Isabella Knöll weint, sie schreit mit aufgerissenen Augen, sie bittet und fleht. "Wenn wir diese Welt retten wollen, dann müssen wir die Regeln ändern - und zwar jetzt!" Es ist natürlich eine Aufforderung an das Publikum, das den Abend sichtlich genoss. Die Darstellerin wechselt gekonnt zwischen den Modi unsympathische Besserwisserin, einfühlsame Schwester und couragierte Widerstandskämpferin. Ihre Szenen mit Sophie Prusa sind wirklich bewegend. An einer Stelle zwingt der König Polyxena dazu, sich vor der griechischen Armee auszuziehen, und wenn die hervorragende Prusa da oben auf dem aufgebauten Amphitheater steht, gedemütigt, dann kann man das bis in die kleinsten Knochen spüren.

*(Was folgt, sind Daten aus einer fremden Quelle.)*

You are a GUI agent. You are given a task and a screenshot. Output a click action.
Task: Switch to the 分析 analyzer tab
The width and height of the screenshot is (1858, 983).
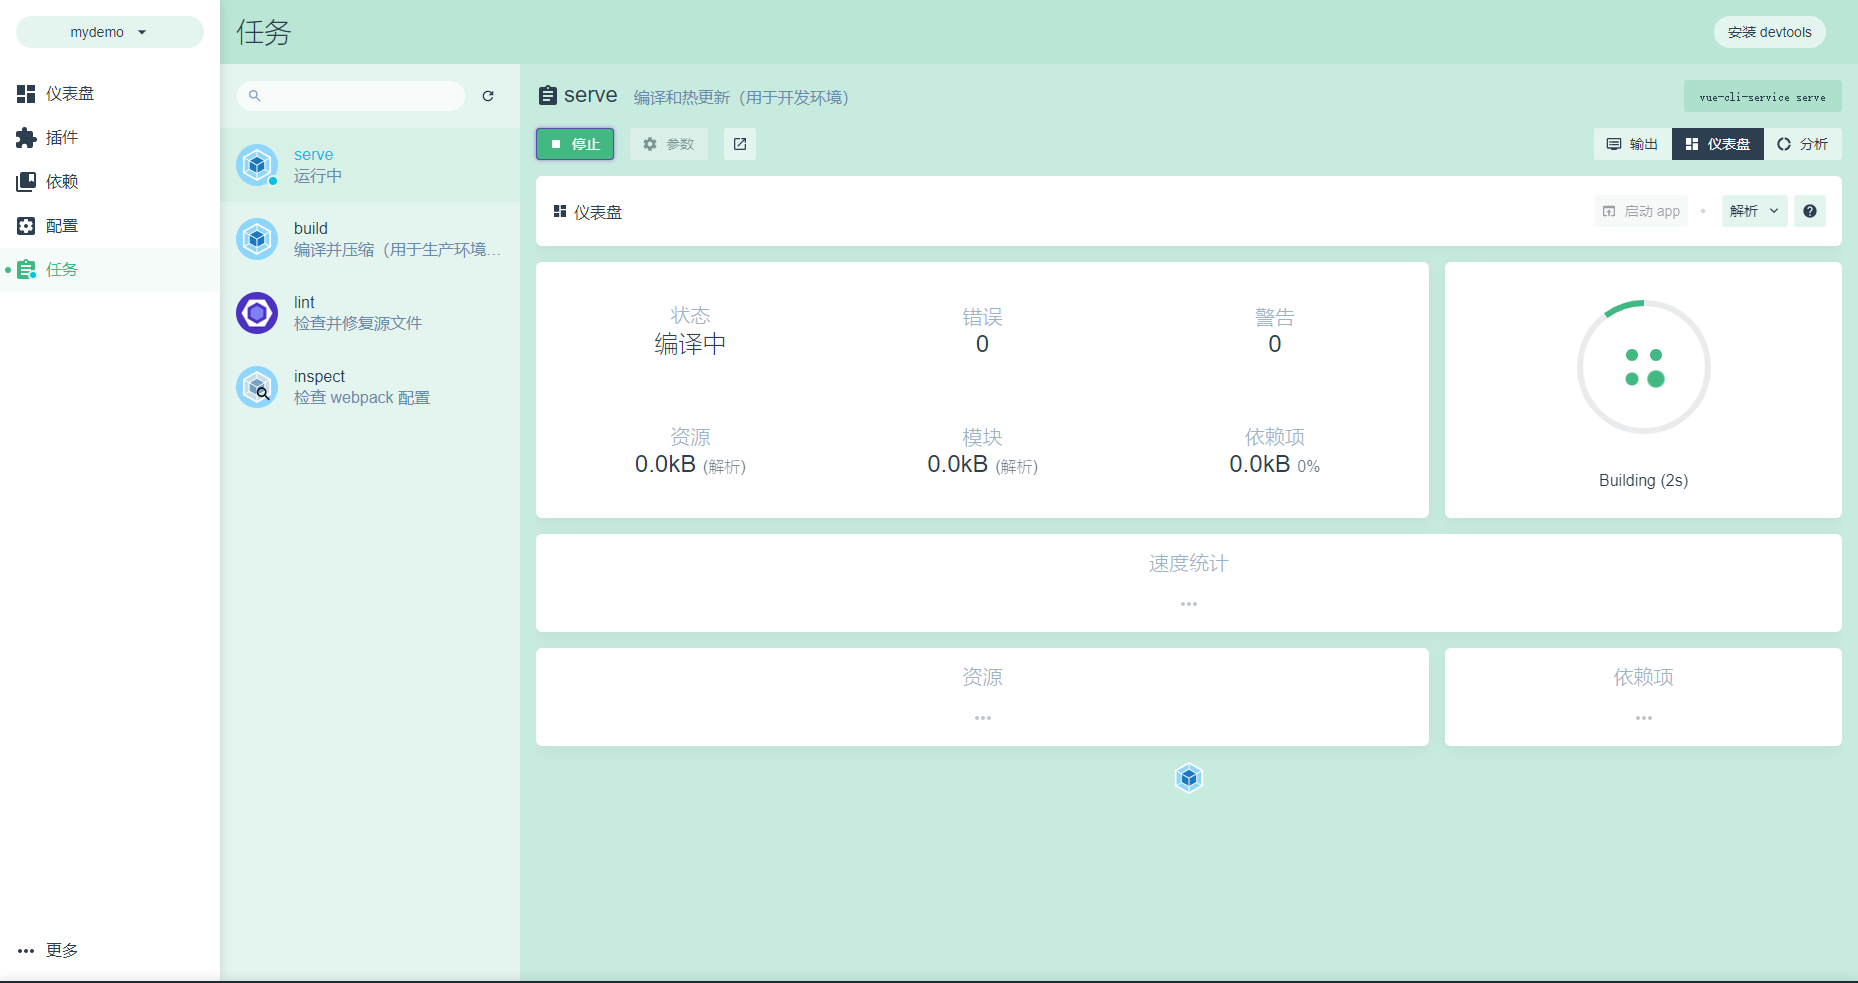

Darüber hinaus ist die Inszenierung auch von jenem Ort beeinflusst, an dem sie stattfindet. Es dauert nicht lange und der erste Gelsenwitz fällt an diesem Abend. Ein Highlight ist natürlich immer der Blick auf das barocke Stift (auch der Abt schaute vorbei), das den Palast der trojanischen Familie "spielt".

In der griechischen Mythologie sind eigentlich immer schon die Männer die Angeschmierten gewesen. In Melk sind es die Frauen. "Warum bist du nicht fortgegangen?", will jemand von Kassandra wissen. Es ist eine wirklich gute Frage, auf die man an diesem Abend leider keine sehr befriedigende Antwort bekommt.

(S E R V I C E - "Kassandra und die Frauen Trojas" von Magda Woitzuck in der Wachauarena, Rollfährestraße 1, 3390 Melk. Regie: Christina Gegenbauer, Bühne: Daniel Sommergruber, Kostüme: Julia Klug & Nina Holzapfel, Musik: Nikolaj Efendi, Dramaturgie: Sophie Benedicte Stocker. Mit Isabella Knöll, Sophie Prusa, Alexandra-Maria Timmel, Thomas Kamper, Valentina Waldner, Julia Jelinek, Claudia Carus und Pippa Galli. Weitere Vorstellungen am 16., 24. und 30. Juni sowie am 13., 14., 20., 28. und 29. Juli. www.wachaukulturmelk.at/de/sommerspielemelk)

ribbon Zusammenfassung
  • Mit der Uraufführung einer quasi-feministischen Neuinterpretation des "Kassandra"-Mythos begannen gestern Abend die Sommerspiele in Melk. Mit Christina Gegenbauer, der ersten Frau, die je auf dieser Bühne Regie geführt hat, ist Intendant Alexander Hauer zwar in der Gegenwart angekommen, verharrt dann leider aber doch im Opfermodus. Die Schuld der sieben Frauen auf der Bühne ist das nicht.